What is so special about the Venice House is that it is completely tailored to our family, giving us permission to make what some might see as unconventional decisions. For instance, because Greig and I both have very busy creative day jobs, we made a conscious choice not to fill our home with a heap of things. There is very little art hung on our walls because we both spend all day looking at images and when we come home, we want to have the literal blank space to unwind. For the most part, we’ve also avoided color because sticking to a neutral, monochromatic palette gives us the chance to reset creatively. There is a real joy in having a home that so pointedly suits your needs.
How regularly do you edit your home? In a bid to keep your space so pared-back and minimal?
I think it actually starts with being really curated and considered about what you allow into your home. Here at Armadillo, we are real advocates for the slow design philosophy, which is about choosing objects with longevity in their aesthetic and quality, that either has real functionality or bring you special joy. In this way, the home becomes an ever-evolving place where you can simplify, slow down and engage more deeply with the people around you.
Any advice for creating a space that’s minimal yet still warm and inviting?
Texture, texture, texture! It’s possible to adhere to a minimalist aesthetic but still make your home feel rich and interesting by keeping the palette neutral but leaning into contrasting textures—rustic and refined, soft and hard, subtle and bold.
Do you have any words of wisdom to share with would-be decorators about to embark on a home design project? What advice can you share for those who are new to design?
If this is your first project or even if you’ve got some experience under your belt but there is a level of complexity involved, it’s important to find experts that you can trust. Building or renovating a home can be one of the most stressful moments in our lives, so having an architect, builder and interior designer you can depend on and openly communicate with is key to riding out the bumps in the road.
Any design tips or tricks you can share?
Try as much as you can before committing. We would map out in blue tape on the floor potential pieces of furniture, we would stick colors of artwork on walls, build mini versions of kitchen islands out of boxes, and hang fabric from windows and do loads of photoshop mockups. We were determined not to have any unwanted surprises!
What’s the best piece of decorating wisdom you’ve ever heard?
Take your time and live and get used to the space before you start decorating. So many people told us this when all I wanted was a perfect home full of everything I had bookmarked over the years the minute we finished the build. But I learned that the more time you spend discovering how the light plays, understanding how you use the space, and figuring out exactly what you want to feel in a space, this will help to really make your choices meaningful and authentic, rather than just “decoration”.

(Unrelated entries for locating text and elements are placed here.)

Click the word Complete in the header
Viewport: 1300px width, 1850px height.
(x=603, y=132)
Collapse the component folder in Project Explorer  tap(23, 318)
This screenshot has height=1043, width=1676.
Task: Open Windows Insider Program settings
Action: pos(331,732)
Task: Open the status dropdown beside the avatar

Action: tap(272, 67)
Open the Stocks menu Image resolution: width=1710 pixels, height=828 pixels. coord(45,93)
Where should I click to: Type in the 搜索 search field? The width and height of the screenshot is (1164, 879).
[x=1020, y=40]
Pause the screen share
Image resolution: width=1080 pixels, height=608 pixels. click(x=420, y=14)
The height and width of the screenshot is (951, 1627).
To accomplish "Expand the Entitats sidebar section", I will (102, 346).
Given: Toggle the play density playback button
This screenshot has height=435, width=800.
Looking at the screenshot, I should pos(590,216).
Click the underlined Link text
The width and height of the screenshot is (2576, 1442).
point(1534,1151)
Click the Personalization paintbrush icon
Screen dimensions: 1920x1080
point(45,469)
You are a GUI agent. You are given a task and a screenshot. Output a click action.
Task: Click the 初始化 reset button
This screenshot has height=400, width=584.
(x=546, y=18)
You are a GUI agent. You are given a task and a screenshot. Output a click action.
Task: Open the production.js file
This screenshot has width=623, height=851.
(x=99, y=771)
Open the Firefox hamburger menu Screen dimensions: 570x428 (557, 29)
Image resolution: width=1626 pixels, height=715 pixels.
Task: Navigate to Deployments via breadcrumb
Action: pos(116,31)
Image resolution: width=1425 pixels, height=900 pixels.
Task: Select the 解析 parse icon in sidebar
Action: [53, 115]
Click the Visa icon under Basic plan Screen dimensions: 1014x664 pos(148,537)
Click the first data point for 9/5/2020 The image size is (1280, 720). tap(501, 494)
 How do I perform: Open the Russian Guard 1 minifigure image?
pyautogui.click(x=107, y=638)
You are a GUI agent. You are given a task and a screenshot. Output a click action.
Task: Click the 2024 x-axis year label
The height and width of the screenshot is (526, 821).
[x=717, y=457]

How has COVID-19 impacted your relationship with your home?
For all of us, there has definitely been a newfound appreciation for our homes as a place of refuge and comfort. At the same time, spending so much time in one place has made us realize how much our surroundings can shape our energy and emotions, so it’s forced a reckoning on what we really need and want from each space. Multi-functional spaces are here to stay but we also need quiet spaces where we can be alone and unwind. Above all, though, I think COVID-19 has taught me that home is really wherever my family is.
Describe a typical work-from-home day…
I am an early bird. With the Armadillo team spread over so many different time zones, I like to use the quiet early hours of the mornings to get on top of things, then by the time the morning school hustle starts, I have already got three hours of work under my belt! I always ensure I implement some work-life balance with pilates at home or in the studio, connecting with other creatives and cooking. With all this working from home, it is more important than ever to make sure you focus on breaking up your day.